MATERIAL FOR THIS TASK:
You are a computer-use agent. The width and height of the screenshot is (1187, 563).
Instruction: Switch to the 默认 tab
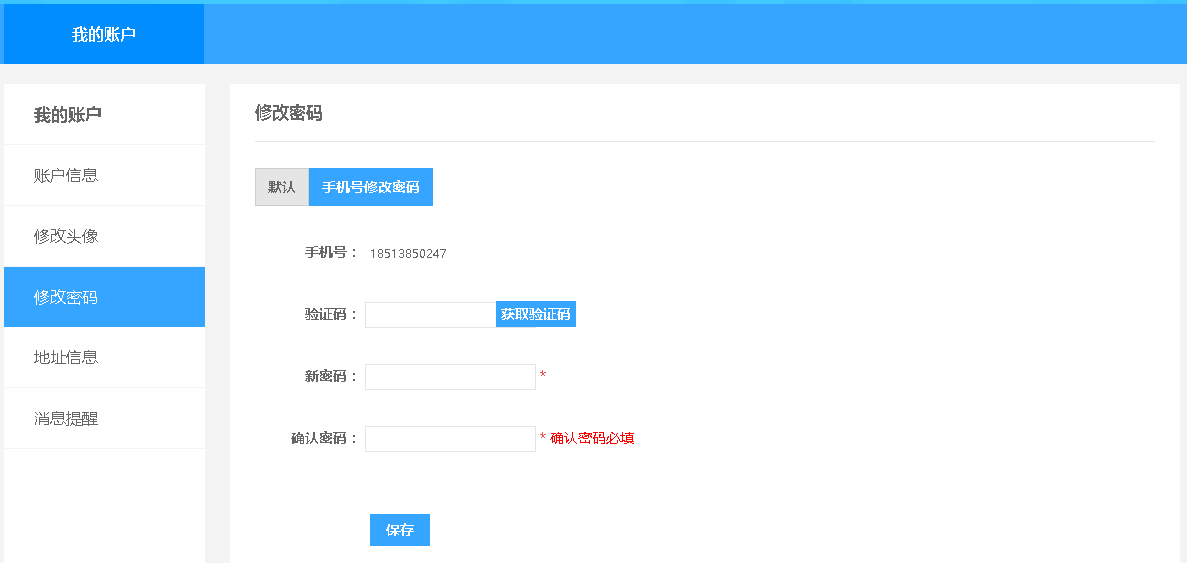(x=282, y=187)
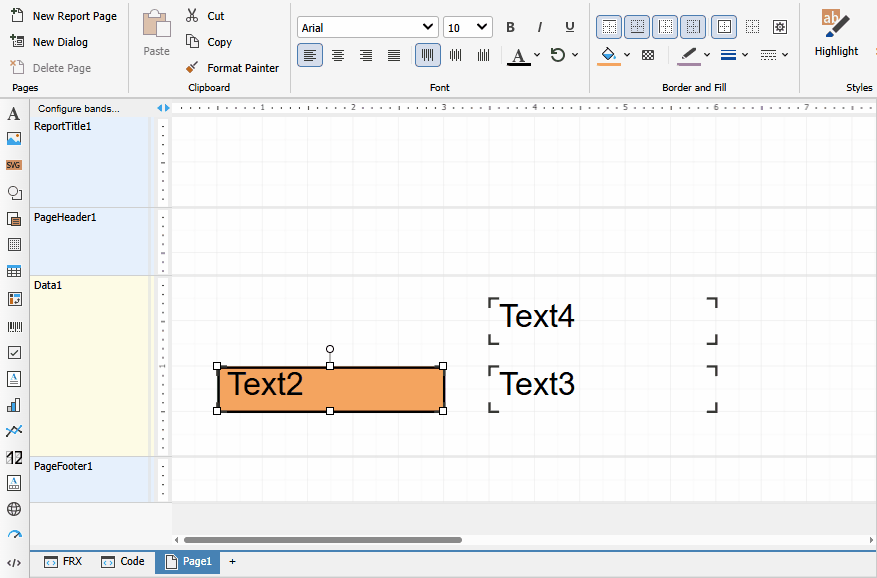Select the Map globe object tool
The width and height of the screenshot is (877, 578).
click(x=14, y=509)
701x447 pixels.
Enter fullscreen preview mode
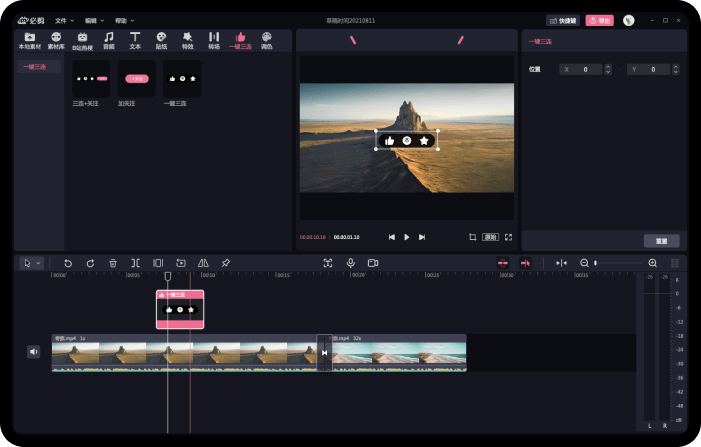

TASK OBJECTIVE:
Write the lines from the line containing "Instruction: Switch to the 默认 tab" through the last line of the data out again exactly, and only those lines; pictures stay out.

RESPONSE FOR THIS EXERCISE:
Instruction: Switch to the 默认 tab
(x=282, y=187)
Select the Map globe object tool
The width and height of the screenshot is (877, 578).
click(x=14, y=509)
701x447 pixels.
Enter fullscreen preview mode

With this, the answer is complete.